260 bisphenol A type, epoxy equivalent 190 epoxy resin B: Asahi Chiba Co., Ltd., Araldite AER
280 Bisphenol A type, epoxy equivalent 280 Epoxy resin C: Asahi Ciba Co., Ltd., Araldite AER
6071 bisphenol A type, epoxy equivalent 450 epoxy resin D: DOW CHEMICAL JAPAN CO., LTD. E. FIG.
N. 438 Phenol novolac type, Exequivalent 180 St: Styrene, MMA: Methyl Methacrylate, E
A: ethyl acrylate, n-BA: n-butyl acrylate, 2-EHA: 2-ethylhexyl acrylate, MAA: methacrylic acid, HEMA: hydroxyethyl methacrylate.

[0052]

[Table 2]

[0053]

[Table 3]

[0054]

[Table 4]

[0055]

[Table 5]

[0056]

[Table 6]

[0057]

The aqueous resin composition obtained from the present invention is
As it is a matrix composition of a polymer obtained from a specific monomer composition and an epoxy resin, it has a high degree of contact properties, and the curing of the epoxy resin proceeds smoothly at room temperature, so the adhesive strength after curing and heat resistance It has a high level of properties and water resistance, and can have the same performance as solvent-based chloroprene adhesives.

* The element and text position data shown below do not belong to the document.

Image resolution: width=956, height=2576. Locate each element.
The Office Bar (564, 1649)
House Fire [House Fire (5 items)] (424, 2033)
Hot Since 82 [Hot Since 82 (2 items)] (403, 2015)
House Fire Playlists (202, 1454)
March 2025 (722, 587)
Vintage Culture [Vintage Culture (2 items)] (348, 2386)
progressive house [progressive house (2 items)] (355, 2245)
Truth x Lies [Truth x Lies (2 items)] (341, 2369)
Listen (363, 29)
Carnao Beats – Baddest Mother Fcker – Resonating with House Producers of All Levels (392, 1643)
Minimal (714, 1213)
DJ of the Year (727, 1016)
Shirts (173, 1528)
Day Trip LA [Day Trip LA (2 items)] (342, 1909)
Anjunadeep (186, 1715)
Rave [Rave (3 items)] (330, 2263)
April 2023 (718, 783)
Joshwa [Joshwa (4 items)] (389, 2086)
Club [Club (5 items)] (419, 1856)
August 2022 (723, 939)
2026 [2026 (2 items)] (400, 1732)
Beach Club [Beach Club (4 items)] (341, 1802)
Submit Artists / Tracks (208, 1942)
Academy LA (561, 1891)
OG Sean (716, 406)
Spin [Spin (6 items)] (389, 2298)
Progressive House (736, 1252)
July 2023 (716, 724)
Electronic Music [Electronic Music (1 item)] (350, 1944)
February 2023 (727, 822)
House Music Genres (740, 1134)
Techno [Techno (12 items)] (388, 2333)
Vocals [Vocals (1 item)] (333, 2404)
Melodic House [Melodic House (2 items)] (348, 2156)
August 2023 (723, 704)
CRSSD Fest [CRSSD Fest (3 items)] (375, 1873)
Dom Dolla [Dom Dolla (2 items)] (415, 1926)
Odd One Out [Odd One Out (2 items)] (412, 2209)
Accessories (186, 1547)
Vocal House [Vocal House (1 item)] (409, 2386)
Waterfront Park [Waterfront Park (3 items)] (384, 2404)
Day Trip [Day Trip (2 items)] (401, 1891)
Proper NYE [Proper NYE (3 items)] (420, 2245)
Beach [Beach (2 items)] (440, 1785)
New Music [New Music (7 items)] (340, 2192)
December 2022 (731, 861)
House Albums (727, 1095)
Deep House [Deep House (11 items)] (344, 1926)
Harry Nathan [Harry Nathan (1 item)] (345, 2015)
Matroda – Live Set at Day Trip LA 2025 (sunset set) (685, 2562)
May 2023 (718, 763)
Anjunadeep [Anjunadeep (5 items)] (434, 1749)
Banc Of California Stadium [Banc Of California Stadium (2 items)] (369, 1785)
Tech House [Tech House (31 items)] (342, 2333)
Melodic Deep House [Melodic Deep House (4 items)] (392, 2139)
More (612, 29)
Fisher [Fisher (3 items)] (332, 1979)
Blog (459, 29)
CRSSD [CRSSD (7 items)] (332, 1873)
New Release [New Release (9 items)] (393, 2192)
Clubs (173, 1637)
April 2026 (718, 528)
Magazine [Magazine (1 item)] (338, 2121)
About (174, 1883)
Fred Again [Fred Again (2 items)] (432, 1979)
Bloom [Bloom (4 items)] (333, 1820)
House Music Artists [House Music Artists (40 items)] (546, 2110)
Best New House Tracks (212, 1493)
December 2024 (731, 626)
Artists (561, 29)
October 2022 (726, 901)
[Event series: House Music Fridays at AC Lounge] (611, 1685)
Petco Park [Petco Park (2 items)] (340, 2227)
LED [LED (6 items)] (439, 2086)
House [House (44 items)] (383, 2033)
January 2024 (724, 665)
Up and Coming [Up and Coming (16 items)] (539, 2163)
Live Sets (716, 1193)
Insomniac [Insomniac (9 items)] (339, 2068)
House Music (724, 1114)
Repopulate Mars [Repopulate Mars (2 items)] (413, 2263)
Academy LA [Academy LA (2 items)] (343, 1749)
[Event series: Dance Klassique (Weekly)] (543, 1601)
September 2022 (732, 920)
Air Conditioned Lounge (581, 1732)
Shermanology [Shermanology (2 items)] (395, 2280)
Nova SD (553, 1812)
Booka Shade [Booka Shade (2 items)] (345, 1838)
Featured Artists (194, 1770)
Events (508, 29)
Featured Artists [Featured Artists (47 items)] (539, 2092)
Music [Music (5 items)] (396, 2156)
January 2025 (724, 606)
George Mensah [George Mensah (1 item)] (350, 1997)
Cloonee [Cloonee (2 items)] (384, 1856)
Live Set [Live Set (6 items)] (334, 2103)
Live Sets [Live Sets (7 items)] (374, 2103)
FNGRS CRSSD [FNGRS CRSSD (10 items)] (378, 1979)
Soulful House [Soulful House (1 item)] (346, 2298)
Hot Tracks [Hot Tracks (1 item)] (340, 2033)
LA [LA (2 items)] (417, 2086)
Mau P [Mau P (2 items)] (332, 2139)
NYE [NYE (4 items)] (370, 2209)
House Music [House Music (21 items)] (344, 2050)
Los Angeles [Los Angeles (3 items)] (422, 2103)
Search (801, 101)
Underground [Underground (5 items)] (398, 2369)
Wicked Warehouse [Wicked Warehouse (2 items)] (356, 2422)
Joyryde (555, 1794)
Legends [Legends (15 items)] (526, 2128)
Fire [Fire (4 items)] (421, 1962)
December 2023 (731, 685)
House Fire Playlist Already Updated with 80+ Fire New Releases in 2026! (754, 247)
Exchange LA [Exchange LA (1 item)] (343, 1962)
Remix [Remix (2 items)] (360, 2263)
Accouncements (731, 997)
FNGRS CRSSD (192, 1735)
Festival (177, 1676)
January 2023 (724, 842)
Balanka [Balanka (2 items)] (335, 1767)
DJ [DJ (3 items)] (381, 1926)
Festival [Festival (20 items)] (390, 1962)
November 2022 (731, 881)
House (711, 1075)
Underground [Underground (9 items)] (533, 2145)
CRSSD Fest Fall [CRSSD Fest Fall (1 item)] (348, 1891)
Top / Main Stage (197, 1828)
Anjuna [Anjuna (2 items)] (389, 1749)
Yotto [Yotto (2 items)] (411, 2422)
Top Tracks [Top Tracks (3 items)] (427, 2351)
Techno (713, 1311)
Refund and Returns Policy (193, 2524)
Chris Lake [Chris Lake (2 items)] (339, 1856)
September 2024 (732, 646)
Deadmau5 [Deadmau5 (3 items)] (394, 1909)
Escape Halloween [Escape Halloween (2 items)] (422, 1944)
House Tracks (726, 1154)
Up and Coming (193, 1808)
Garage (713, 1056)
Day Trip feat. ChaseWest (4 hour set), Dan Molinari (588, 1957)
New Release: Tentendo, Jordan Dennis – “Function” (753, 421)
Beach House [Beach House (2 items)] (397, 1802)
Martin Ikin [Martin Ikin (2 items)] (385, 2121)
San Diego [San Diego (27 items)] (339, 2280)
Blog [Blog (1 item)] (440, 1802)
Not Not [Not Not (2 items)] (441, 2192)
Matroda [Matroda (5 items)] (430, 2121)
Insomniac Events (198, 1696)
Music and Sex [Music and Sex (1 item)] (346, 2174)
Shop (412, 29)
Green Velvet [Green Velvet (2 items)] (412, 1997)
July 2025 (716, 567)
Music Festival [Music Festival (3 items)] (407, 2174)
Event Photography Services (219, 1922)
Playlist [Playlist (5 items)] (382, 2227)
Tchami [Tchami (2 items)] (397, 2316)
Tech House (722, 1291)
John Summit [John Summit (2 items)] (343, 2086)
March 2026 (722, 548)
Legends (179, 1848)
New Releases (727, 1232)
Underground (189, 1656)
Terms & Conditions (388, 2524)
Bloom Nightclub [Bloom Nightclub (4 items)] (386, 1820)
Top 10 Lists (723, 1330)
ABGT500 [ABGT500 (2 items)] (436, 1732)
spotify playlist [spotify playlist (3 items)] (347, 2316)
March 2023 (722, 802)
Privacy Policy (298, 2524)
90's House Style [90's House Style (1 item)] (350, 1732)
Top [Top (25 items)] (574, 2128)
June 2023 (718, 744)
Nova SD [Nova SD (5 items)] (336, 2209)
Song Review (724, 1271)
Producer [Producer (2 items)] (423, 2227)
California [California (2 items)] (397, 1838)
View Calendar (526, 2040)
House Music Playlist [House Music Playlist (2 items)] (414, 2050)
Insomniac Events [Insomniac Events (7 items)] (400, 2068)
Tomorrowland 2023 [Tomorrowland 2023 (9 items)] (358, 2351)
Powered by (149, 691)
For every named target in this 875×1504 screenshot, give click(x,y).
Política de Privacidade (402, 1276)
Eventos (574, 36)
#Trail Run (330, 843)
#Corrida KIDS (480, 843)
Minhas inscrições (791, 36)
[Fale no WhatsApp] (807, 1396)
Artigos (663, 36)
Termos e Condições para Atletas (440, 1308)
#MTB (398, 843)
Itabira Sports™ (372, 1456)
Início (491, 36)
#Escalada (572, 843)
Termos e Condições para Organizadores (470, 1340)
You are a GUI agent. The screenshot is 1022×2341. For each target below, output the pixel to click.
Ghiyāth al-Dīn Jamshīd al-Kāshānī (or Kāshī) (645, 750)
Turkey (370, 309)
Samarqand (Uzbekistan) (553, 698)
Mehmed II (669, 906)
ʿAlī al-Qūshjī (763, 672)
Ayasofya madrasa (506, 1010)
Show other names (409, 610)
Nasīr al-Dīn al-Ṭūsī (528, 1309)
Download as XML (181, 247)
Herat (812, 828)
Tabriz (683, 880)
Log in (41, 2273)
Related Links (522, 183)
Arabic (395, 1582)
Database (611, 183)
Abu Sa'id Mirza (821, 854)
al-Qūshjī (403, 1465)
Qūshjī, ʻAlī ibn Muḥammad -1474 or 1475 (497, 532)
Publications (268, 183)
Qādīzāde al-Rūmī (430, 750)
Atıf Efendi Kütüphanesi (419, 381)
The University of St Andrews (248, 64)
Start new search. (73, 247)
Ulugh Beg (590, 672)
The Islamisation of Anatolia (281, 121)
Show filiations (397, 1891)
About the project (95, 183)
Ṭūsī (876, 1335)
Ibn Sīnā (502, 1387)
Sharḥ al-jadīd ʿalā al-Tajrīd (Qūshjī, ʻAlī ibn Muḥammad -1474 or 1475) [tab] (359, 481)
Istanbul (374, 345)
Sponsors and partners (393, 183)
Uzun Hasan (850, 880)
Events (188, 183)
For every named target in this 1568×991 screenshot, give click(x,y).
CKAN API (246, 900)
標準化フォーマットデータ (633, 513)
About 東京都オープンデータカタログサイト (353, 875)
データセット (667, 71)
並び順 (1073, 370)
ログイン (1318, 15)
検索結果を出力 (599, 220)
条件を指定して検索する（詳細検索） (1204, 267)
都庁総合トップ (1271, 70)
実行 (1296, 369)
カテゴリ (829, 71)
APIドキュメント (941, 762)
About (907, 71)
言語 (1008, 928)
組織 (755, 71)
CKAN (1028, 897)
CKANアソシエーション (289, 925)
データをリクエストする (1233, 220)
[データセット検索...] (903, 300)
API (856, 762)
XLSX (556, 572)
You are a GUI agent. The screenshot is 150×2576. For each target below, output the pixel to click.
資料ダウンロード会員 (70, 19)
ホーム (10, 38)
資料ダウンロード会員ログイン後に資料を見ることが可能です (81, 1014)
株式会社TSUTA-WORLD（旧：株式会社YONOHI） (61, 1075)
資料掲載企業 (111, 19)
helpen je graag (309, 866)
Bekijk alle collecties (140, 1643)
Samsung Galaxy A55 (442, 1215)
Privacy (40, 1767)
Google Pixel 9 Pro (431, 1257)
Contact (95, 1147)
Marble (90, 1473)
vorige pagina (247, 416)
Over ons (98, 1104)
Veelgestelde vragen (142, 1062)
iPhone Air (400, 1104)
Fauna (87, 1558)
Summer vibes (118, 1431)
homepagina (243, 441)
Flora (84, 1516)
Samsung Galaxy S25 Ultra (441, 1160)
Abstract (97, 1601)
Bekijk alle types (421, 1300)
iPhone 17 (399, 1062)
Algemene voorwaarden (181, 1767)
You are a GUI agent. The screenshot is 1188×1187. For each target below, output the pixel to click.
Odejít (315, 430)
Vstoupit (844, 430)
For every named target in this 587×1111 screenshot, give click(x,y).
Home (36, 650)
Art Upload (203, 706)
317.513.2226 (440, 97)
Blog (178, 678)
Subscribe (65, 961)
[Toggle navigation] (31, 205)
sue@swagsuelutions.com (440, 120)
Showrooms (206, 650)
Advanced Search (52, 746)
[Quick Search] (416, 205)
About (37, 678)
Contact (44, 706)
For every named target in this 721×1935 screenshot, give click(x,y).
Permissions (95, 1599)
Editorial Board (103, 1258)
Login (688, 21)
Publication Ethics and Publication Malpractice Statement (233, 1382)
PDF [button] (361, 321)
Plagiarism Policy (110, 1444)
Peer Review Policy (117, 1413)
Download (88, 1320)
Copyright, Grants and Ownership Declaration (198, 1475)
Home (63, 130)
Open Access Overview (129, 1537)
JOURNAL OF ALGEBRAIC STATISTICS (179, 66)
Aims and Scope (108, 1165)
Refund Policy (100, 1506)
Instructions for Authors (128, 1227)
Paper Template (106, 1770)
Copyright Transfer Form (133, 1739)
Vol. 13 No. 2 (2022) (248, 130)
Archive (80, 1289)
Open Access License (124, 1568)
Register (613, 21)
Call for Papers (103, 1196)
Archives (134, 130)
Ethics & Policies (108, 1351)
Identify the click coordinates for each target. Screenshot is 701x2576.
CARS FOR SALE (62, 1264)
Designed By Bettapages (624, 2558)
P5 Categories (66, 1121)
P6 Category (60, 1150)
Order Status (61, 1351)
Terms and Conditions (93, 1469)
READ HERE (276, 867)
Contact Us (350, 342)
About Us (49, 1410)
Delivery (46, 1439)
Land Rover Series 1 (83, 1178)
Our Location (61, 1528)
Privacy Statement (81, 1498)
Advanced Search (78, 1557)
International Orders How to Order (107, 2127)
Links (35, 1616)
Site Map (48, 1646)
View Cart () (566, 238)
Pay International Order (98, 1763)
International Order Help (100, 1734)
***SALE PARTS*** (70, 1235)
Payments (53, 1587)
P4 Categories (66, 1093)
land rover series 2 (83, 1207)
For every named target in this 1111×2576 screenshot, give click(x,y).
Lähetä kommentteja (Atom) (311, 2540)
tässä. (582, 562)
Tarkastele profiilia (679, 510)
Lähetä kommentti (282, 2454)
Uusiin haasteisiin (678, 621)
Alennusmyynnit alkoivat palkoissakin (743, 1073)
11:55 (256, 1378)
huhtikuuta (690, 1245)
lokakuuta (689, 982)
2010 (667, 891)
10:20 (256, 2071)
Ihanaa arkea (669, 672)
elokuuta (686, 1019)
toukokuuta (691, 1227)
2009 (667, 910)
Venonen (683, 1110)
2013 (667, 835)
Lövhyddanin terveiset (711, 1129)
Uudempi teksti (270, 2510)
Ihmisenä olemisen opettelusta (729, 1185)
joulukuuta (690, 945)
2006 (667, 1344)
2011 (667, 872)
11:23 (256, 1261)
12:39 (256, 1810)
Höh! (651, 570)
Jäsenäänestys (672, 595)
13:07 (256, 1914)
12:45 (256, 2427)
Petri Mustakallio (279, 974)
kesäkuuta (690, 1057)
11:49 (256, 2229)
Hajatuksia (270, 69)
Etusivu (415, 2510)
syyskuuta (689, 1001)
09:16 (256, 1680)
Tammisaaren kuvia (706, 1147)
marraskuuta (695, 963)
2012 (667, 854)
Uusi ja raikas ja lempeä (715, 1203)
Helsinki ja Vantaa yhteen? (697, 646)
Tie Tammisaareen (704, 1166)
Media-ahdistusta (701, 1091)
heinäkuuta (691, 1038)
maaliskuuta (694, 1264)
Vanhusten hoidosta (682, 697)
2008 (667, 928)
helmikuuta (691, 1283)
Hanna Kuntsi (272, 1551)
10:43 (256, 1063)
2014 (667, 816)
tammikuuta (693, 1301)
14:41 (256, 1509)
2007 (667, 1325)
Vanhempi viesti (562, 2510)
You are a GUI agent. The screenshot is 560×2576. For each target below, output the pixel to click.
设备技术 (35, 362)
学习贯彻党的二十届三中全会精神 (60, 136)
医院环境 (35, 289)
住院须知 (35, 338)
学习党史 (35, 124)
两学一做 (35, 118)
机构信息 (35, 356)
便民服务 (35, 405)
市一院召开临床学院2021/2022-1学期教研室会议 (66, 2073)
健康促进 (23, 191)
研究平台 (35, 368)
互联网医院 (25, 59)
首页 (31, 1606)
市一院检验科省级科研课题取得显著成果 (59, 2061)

Continuation of front page (51) Int.Cl. ⁶ Identification number Office reference number FI Technical display area C08L 33/06 LJG C08L 33/06 LJG

Claims (1)

[Claims] 1. In the presence of 5 to 60 parts by weight of (A) epoxy resin, (B) (a) aromatic unsaturated compound, (b) α,
A C1-C12 alkyl ester of β-unsaturated monocarboxylic acid, and (c) an aqueous resin matrix obtained by emulsion-polymerizing 40 to 95 parts by weight of a radical-polymerizable monomer containing acrylic acid and / or methacrylic acid as essential components. A curable aqueous resin composition comprising an aqueous resin composition containing water, wherein a film obtained from the aqueous resin composition has a Tg of 20 to -40 ° C.